Equal Pay and Work-Life Balance: Negotiations and Actions in Danish Female and Male Dominated Companies
Trine P. Larsen* and Steen E. Navrbjerg*,
*Associate Professors, FAOS University of Copenhagen
Key words: Gender policies, Danish shop stewards, company based bargaining
Equal pay and work-life balance are high on the agenda across Europe. Denmark is no exception; the Danish government and social partners have initiated various actions to eliminate the gender pay gap and to ease employees’ work-life balance. However, a key question is whether these initiatives have been transposed into practice at company level. This is particularly crucial in an industrial relations system like the Danish, where wage and working conditions are regulated primarily through collective bargaining and it is increasingly up to social partners at company level to implement, discuss and negotiate the details of the sectoral agreements.
Based on a survey with 3.275 shop stewards, this article explores whether equal pay and work-life balance issues are discussed and negotiated at female and male dominated workplaces in the private sector. This analysis adds new insights as few studies have explicitly examined the joint actions of social partners developed within the local bargaining system to promote equal pay and work-life balance policies in private companies (Rigby and O’Brien-Smith 2010: 204; Ponzellini et al, 2010:5). In fact, most studies on such issues concentrate on the public sector and primarily tend to explore the availability of such policies rather than the role of shop stewards in developing these company based responses (Gregory and Milner 2009).
This paper argues that equal pay between men and women and work-life balance issues are discussed and negotiated at both female and male-dominated workplaces. However, interesting variations exist. Whilst work-life balance issues are often at the top of the social partners’ agenda, equal pay typically figures much lower. It is particularly at workplaces with an equal number of men and women where these issues are up for local bargaining– and interestingly it is typically the male shop steward who takes the initiative. In female dominated workplaces, where these issues also tend to subject to local bargaining slightly more male than female shop stewards take the lead. This is less so the case in male dominated companies, where equal pay and work-life balance figure slightly lower on the bargaining agenda. These results are particularly interesting as within much of the literature work-life balance and equal pay issues are often associated with women, and itis therefore expected that these topics would be more prevalent in female-dominated workplaces and that female shop stewards would initiate negotiations and sign agreements on these issues.

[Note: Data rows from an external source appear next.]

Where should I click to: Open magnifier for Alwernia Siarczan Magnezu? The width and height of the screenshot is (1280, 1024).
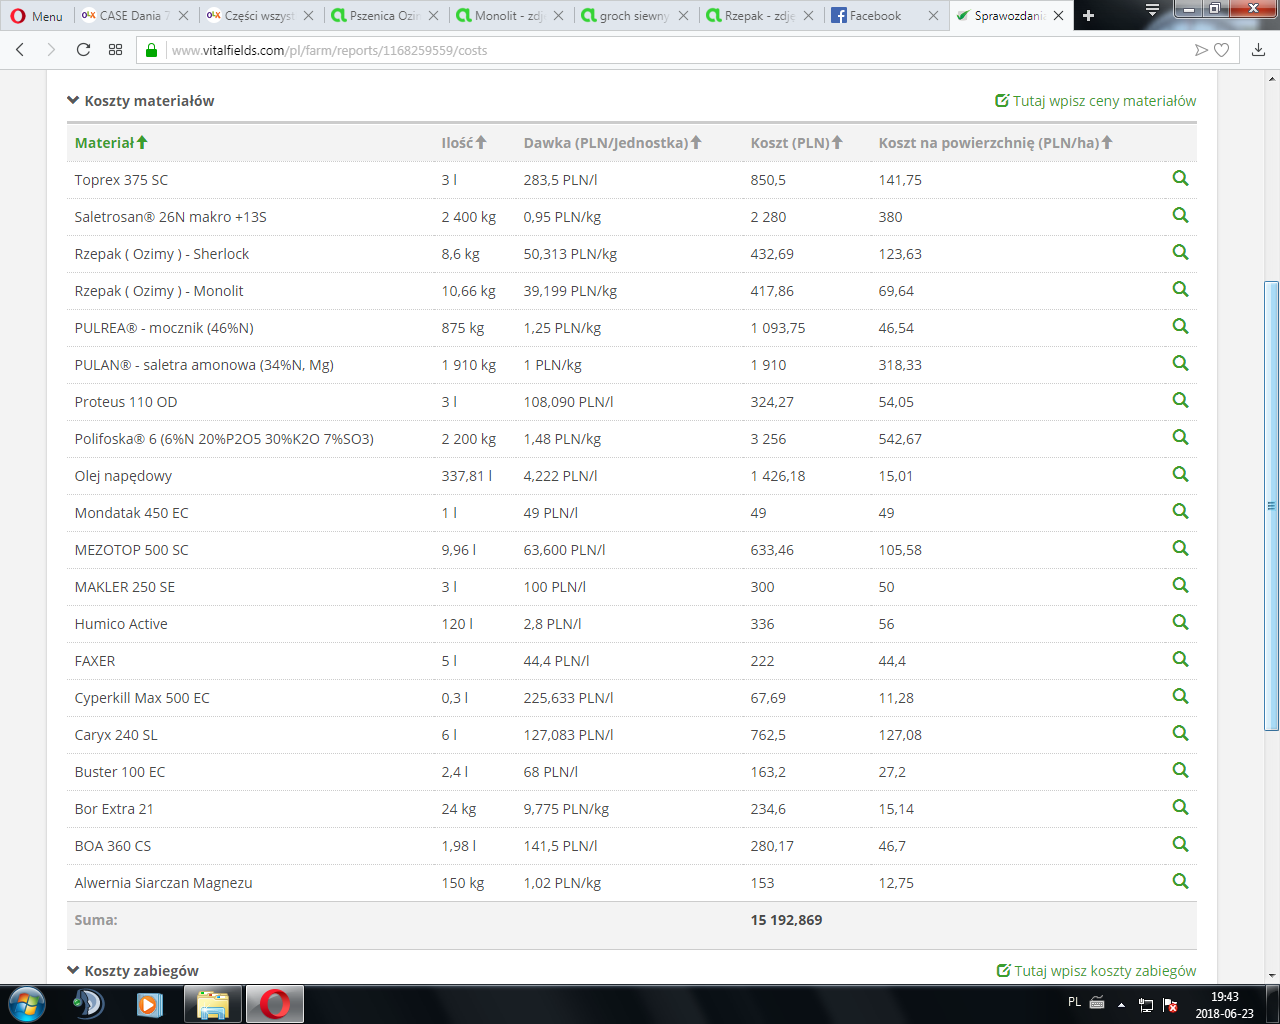point(1180,882)
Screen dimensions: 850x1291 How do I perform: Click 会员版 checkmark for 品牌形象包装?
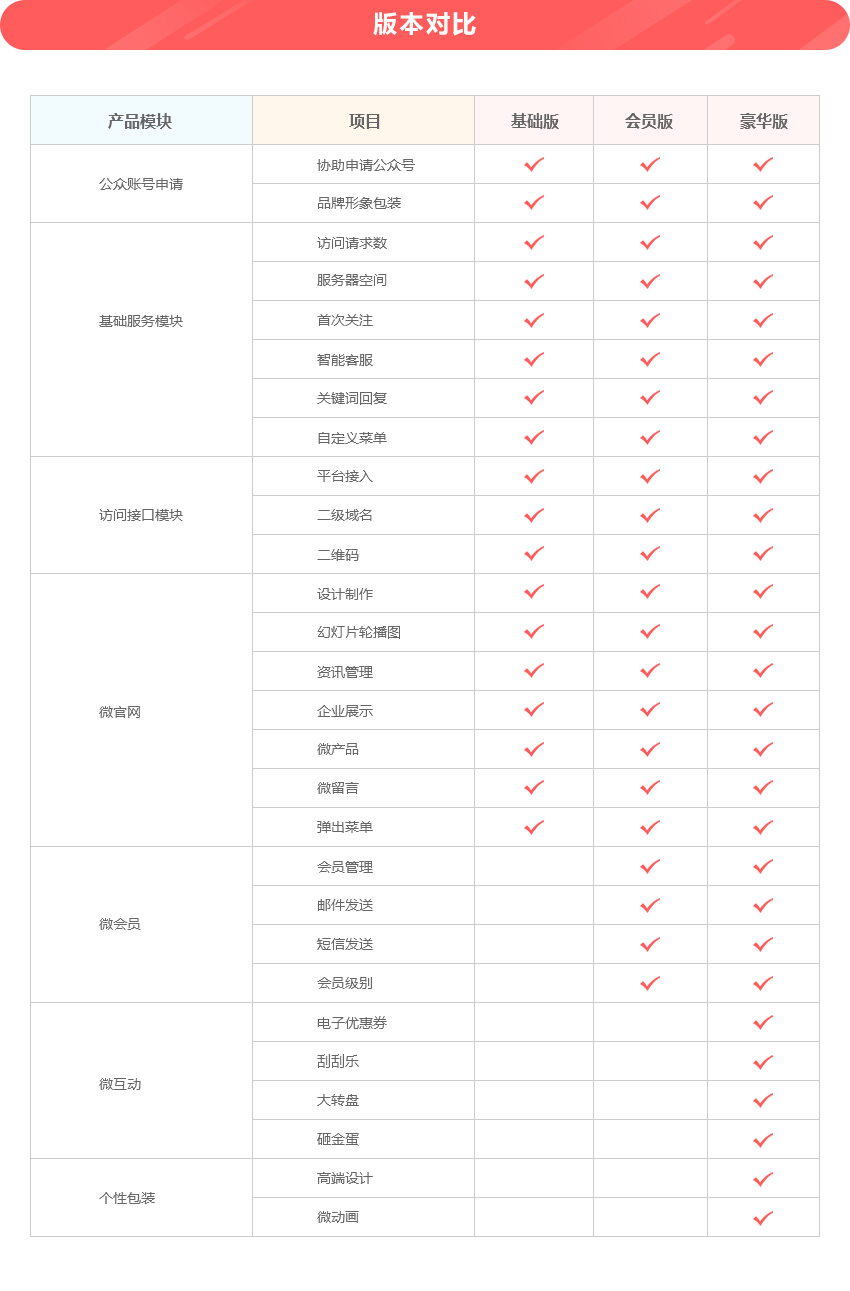click(x=650, y=203)
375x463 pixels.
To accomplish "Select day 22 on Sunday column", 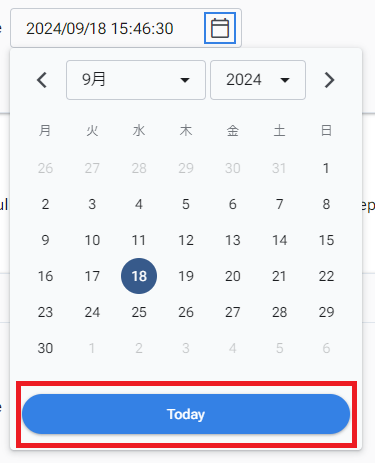I will coord(326,276).
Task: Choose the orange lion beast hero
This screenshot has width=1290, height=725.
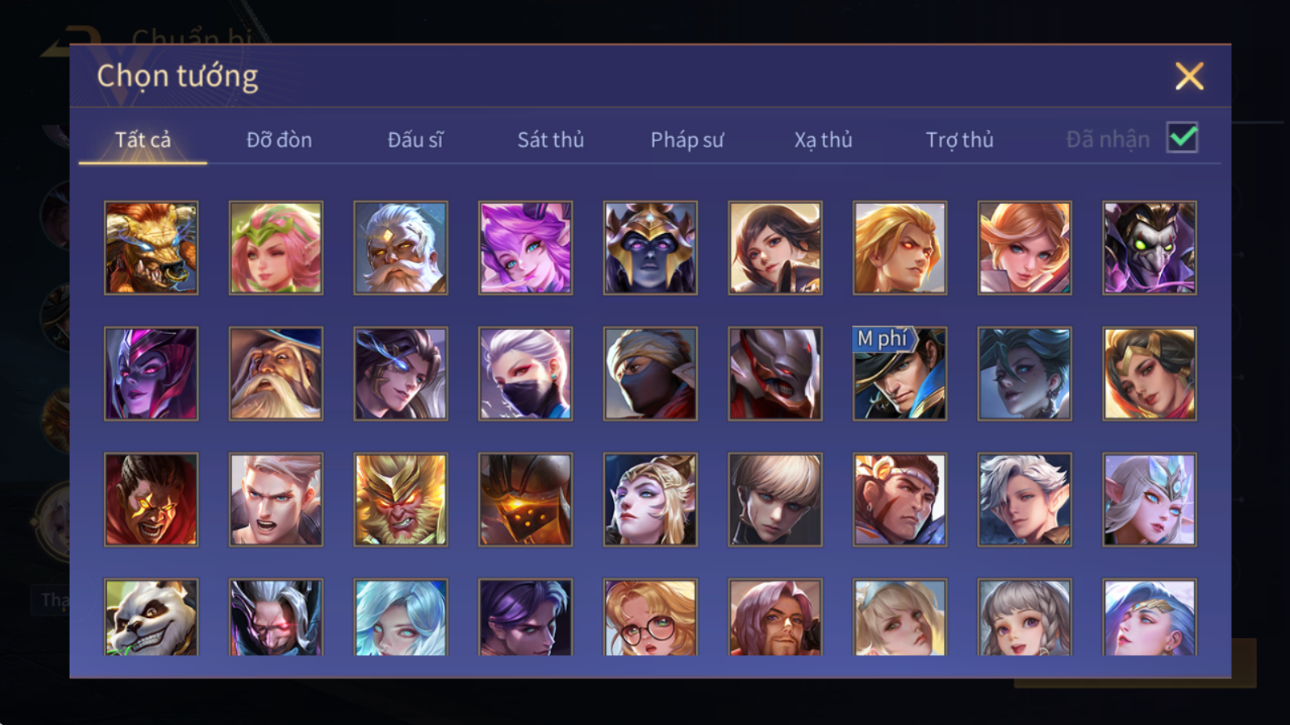Action: (151, 248)
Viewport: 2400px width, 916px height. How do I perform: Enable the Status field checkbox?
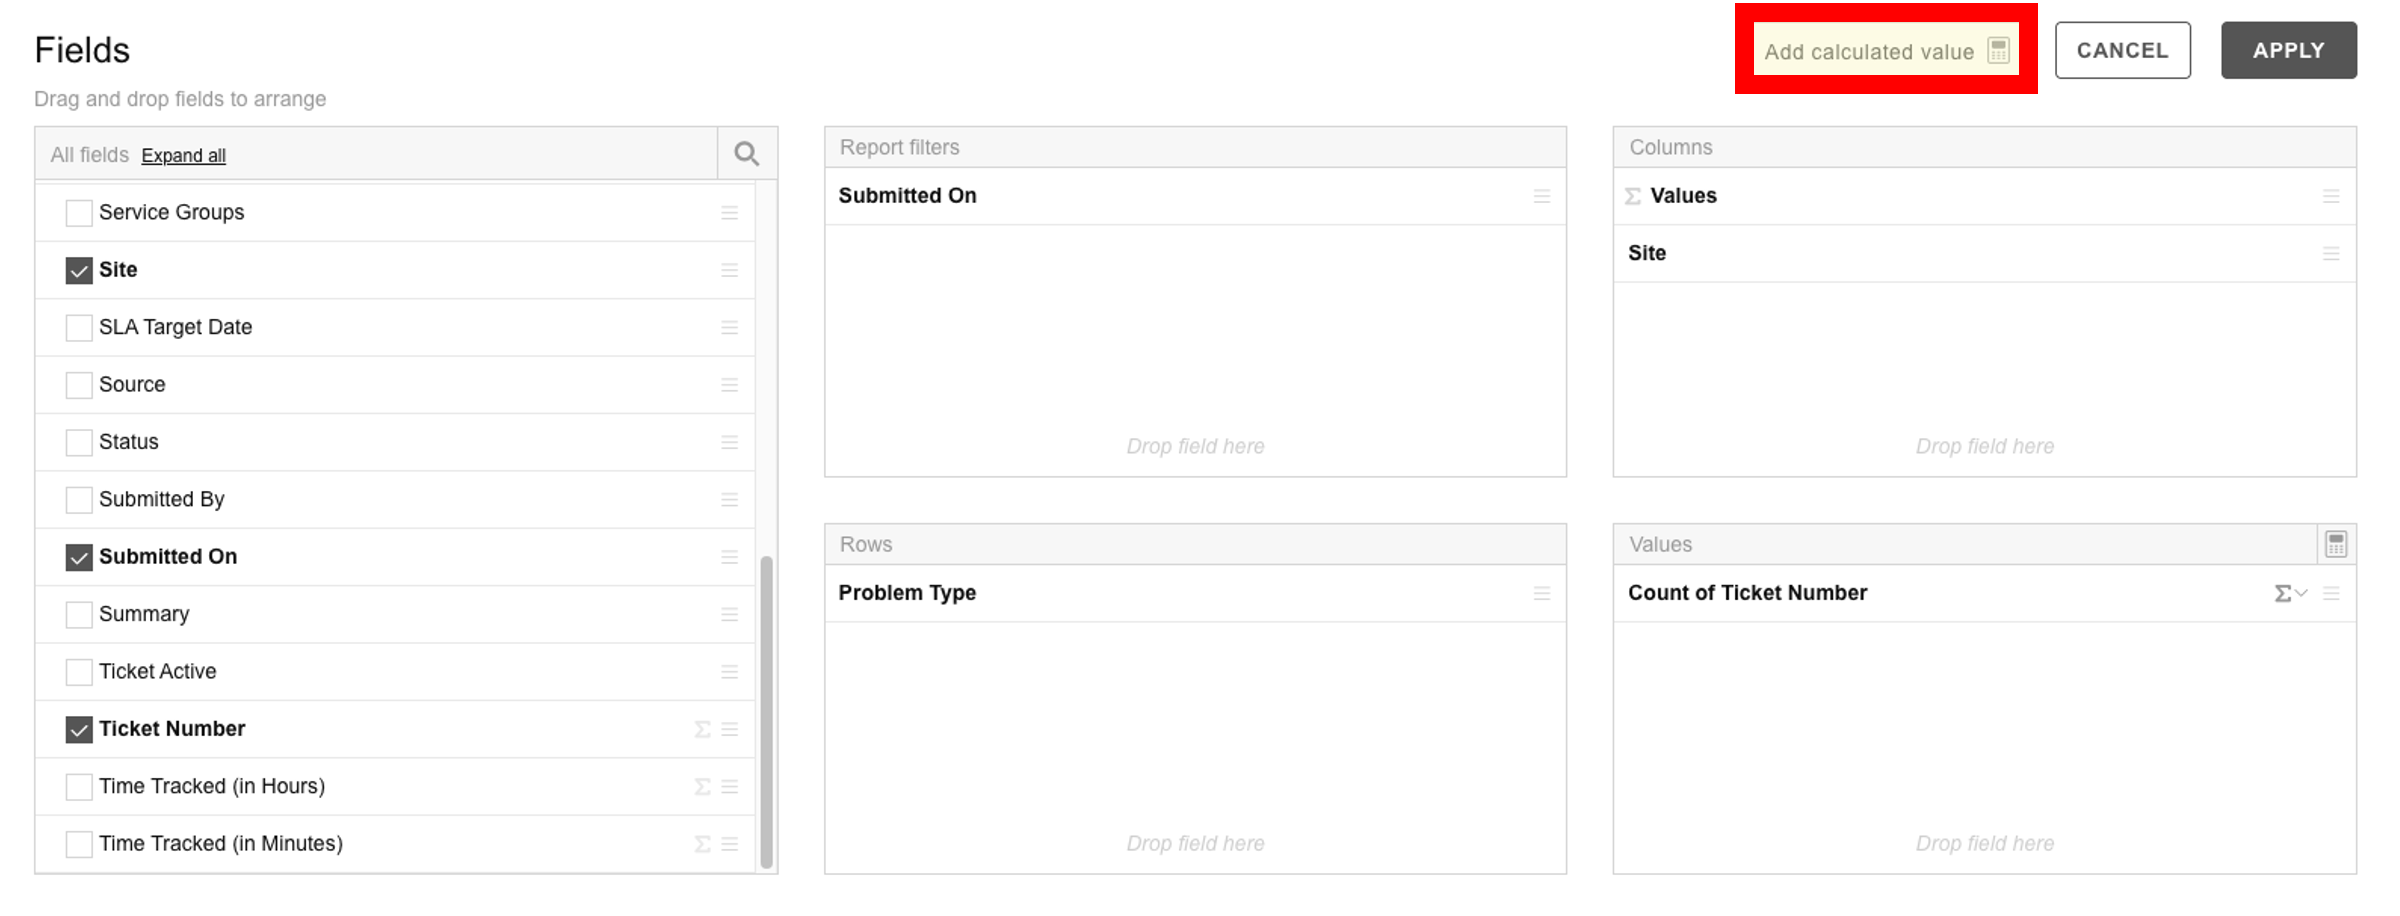(79, 443)
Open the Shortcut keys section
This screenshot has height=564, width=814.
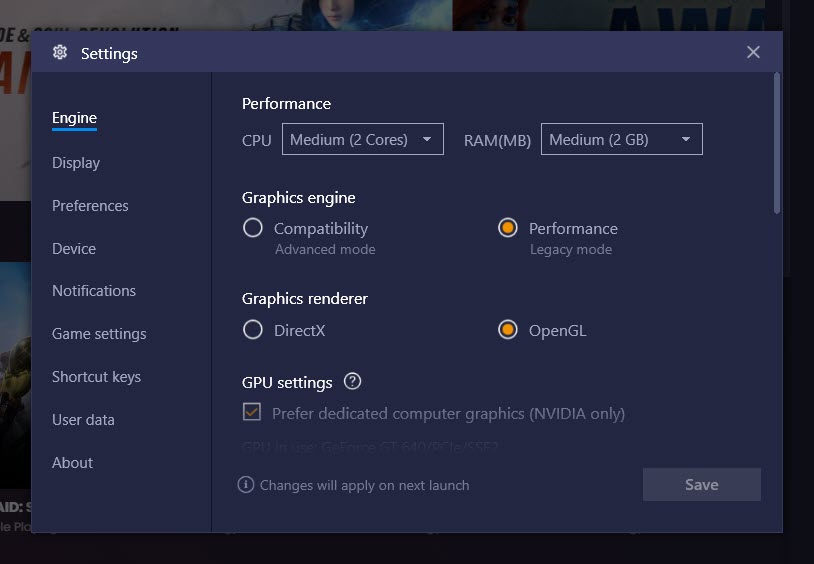click(x=97, y=377)

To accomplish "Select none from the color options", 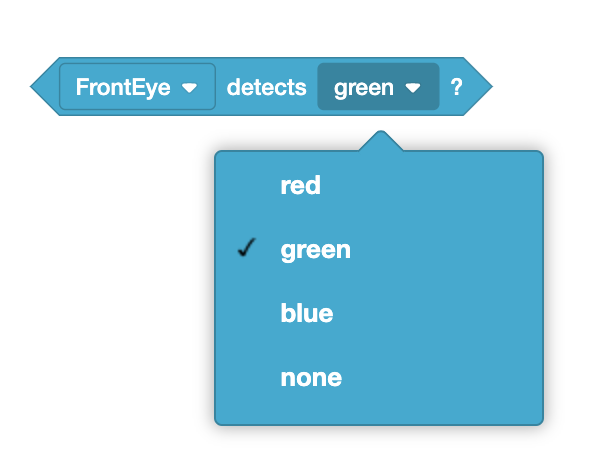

The paper is structured as follows: First, the main features of the Danish bargaining model and the recent equal pay and work-life balance initiatives produced by social partners at national and sectoral levels are described. An analytical framework based on a brief discussion of contemporary literature is then developed. Then how and to what extent equal pay and work-life balance measures are discussed and negotiated in private companies is explored.